Что сделать:
• 1. Из какого материала, согласно отрывку о скульптуре в Нижнекамске, был сделан «золотой человек»?
• 2. Замените в отрывке о скульптуре в Нижнекамске «Казань» на «Самару» и перепишите часть текста, начиная со слов «Я решил сделать» и заканчивая словами «все как положено.».

═══ Отрывок из текста

Четыре года назад в рамках public art фестиваля «Культурная столица Поволжья» я строил скульптуру в Нижнекамске. В культурном смысле это пустыня. Сорок лет назад Нижнекамск построили на пустом месте. Два завода – нефтяной и шинный, «хрущевки» с остатками советской агитации на стенах, кинотеатр, сквер, фонтан, дискотека, Вечный огонь – вот и все. Промышленный город, каких по всей России десятки, если не сотни. И вот туда высаживается «десант» современных художников. Public art – это уличное искусство. Традиционный скульптор годами работает в мастерской, делает эскизы, пробует, переделывает, размышляет. Скульптор public art выходит на площадь и работает среди людей. У него есть только одна попытка, как у сапера.
Я решил сделать в Нижнекамске «золотого человека» из шин, такого здоровенного «идола места». Заказал старые покрышки – благо их навалом, трубы, бригаду газосварщиков и начал работать на центральной площади города. Вокруг собирались аборигены и говорили, нам это не нужно, мы твоего болвана все равно сломаем. Я говорю, валяйте, только сначала я закончу, а потом делайте что хотите. В итоге на площади появился 5,5-метровый, сверкающий на солнце золотой эмалью идол. Причем нижнекамцы его полюбили, возили в Казань на какую-то промышленную выставку в качестве символа города, подкрашивали, таскали по городу с места на место. Дети по нему лазали, свадьбы фотографировались, голуби его метили – все как положено.

══════
═══ Исходные данные

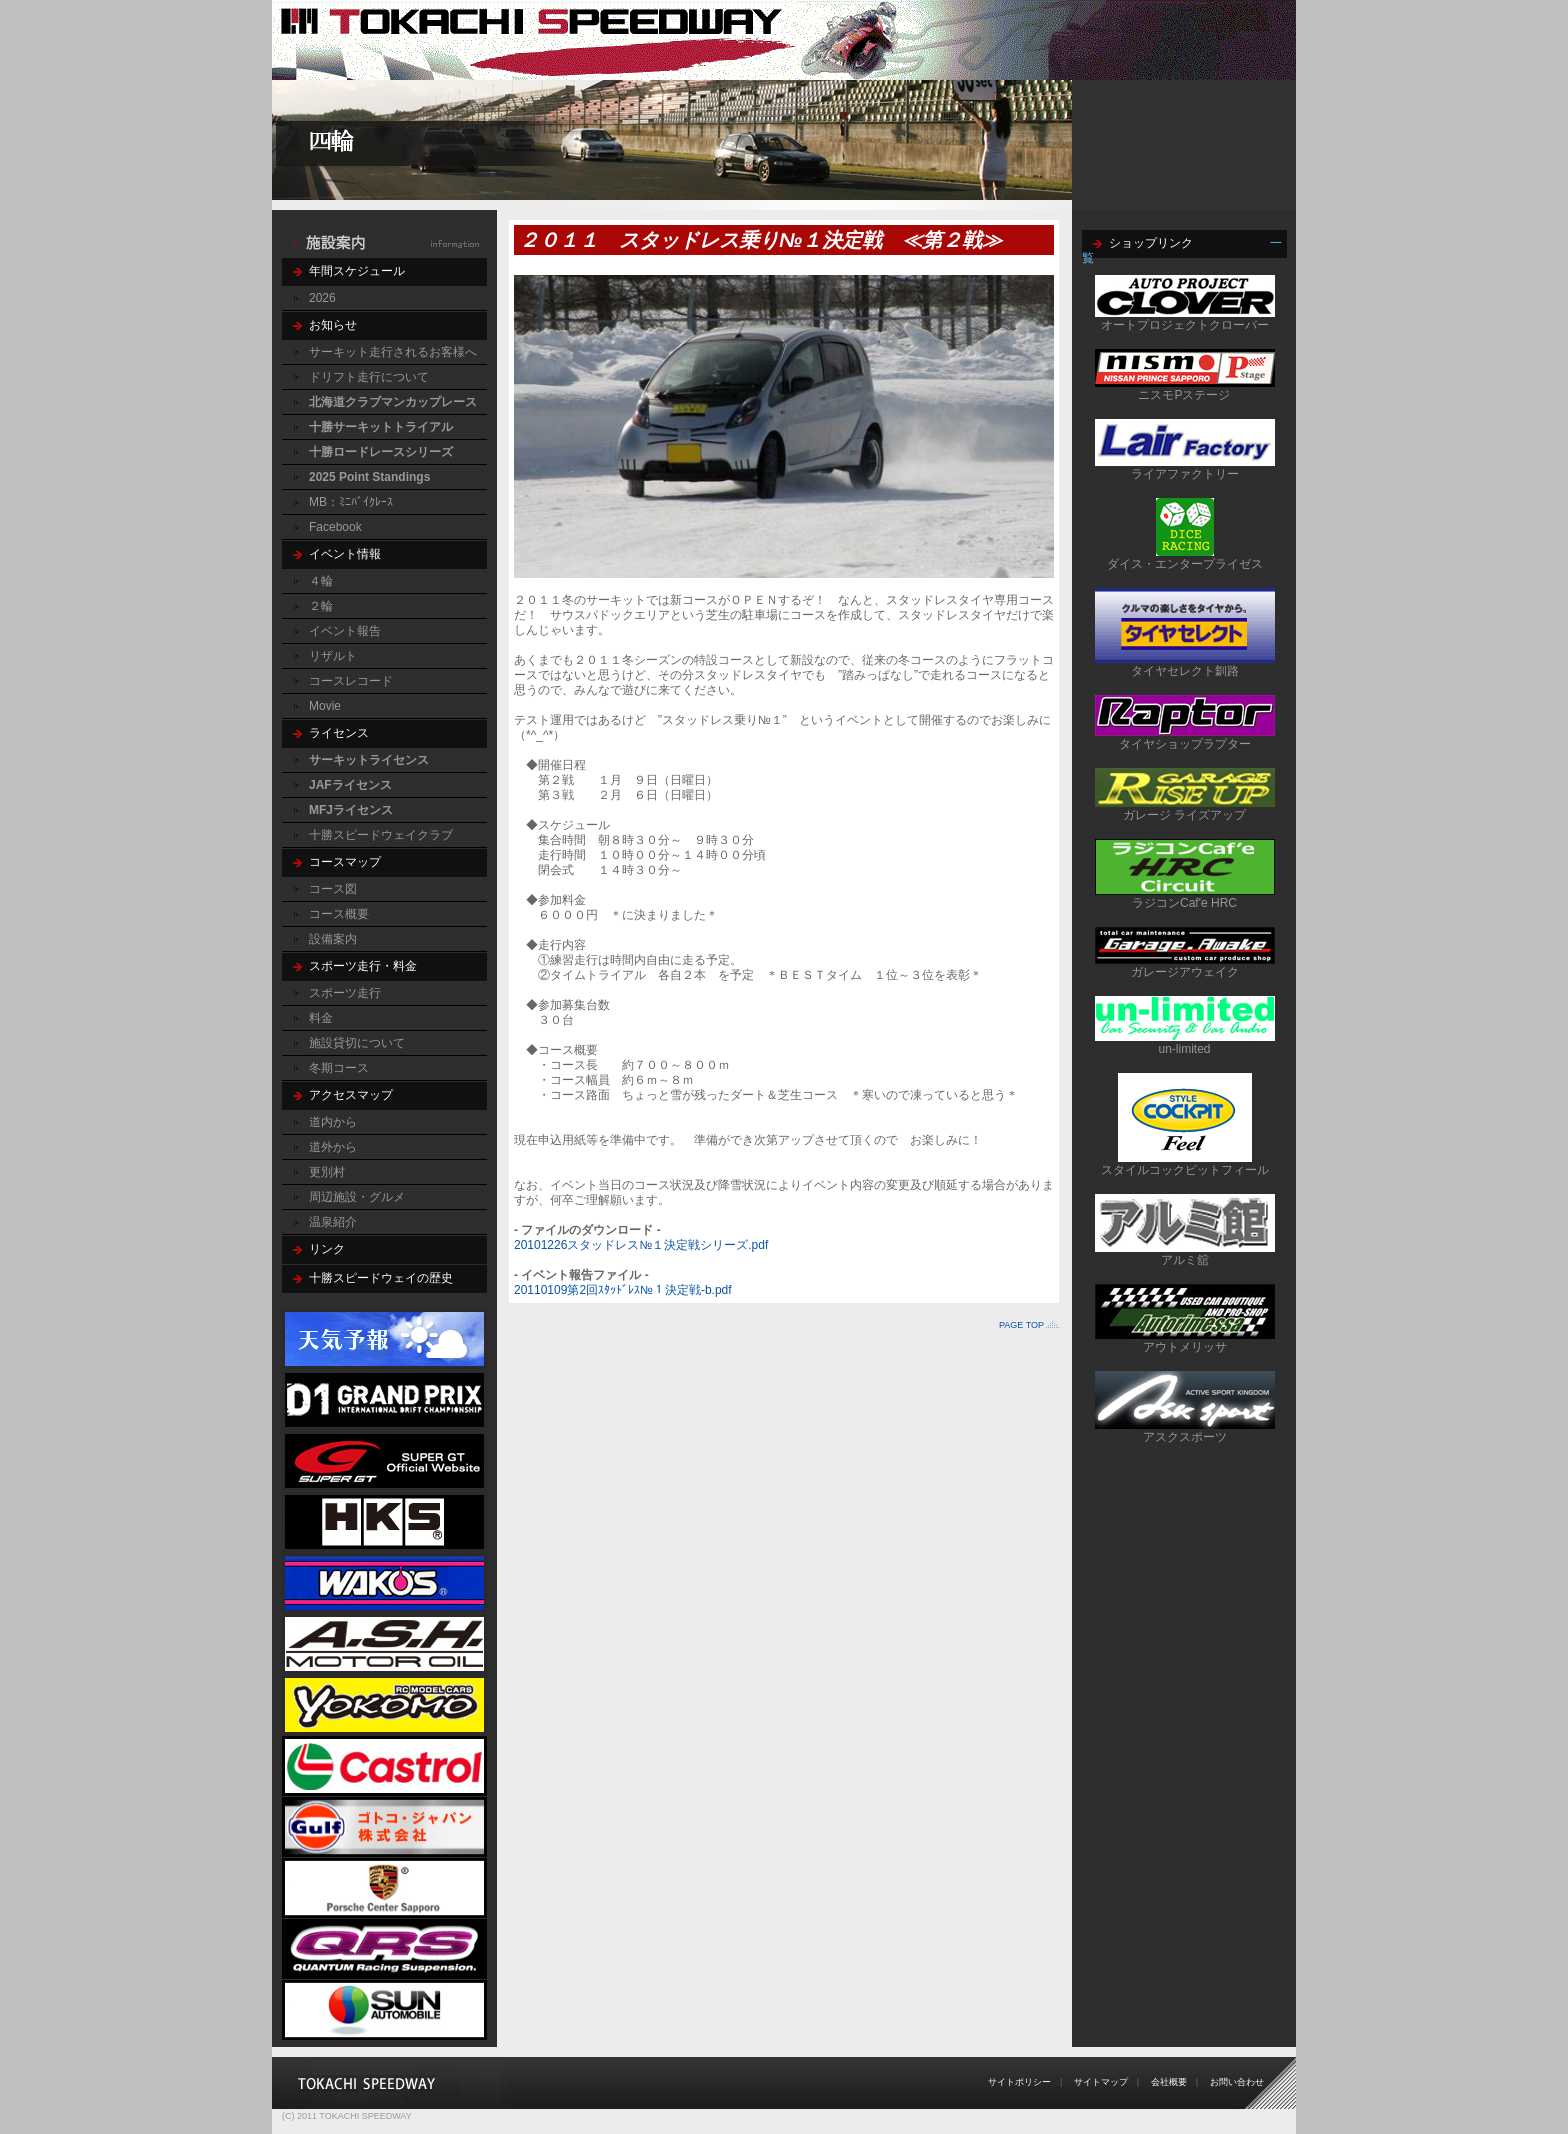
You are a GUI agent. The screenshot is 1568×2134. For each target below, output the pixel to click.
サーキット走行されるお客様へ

══════

Ответы:
• 1. Из шин, то есть из старых покрышек.

• 2.
Я решил сделать в Нижнекамске «золотого человека» из шин, такого здоровенного «идола места». Заказал старые покрышки – благо их навалом, трубы, бригаду газосварщиков и начал работать на центральной площади города. Вокруг собирались аборигены и говорили, нам это не нужно, мы твоего болвана все равно сломаем. Я говорю, валяйте, только сначала я закончу, а потом делайте что хотите. В итоге на площади появился 5,5-метровый, сверкающий на солнце золотой эмалью идол. Причем нижнекамцы его полюбили, возили в Самару на какую-то промышленную выставку в качестве символа города, подкрашивали, таскали по городу с места на место. Дети по нему лазали, свадьбы фотографировались, голуби его метили – все как положено.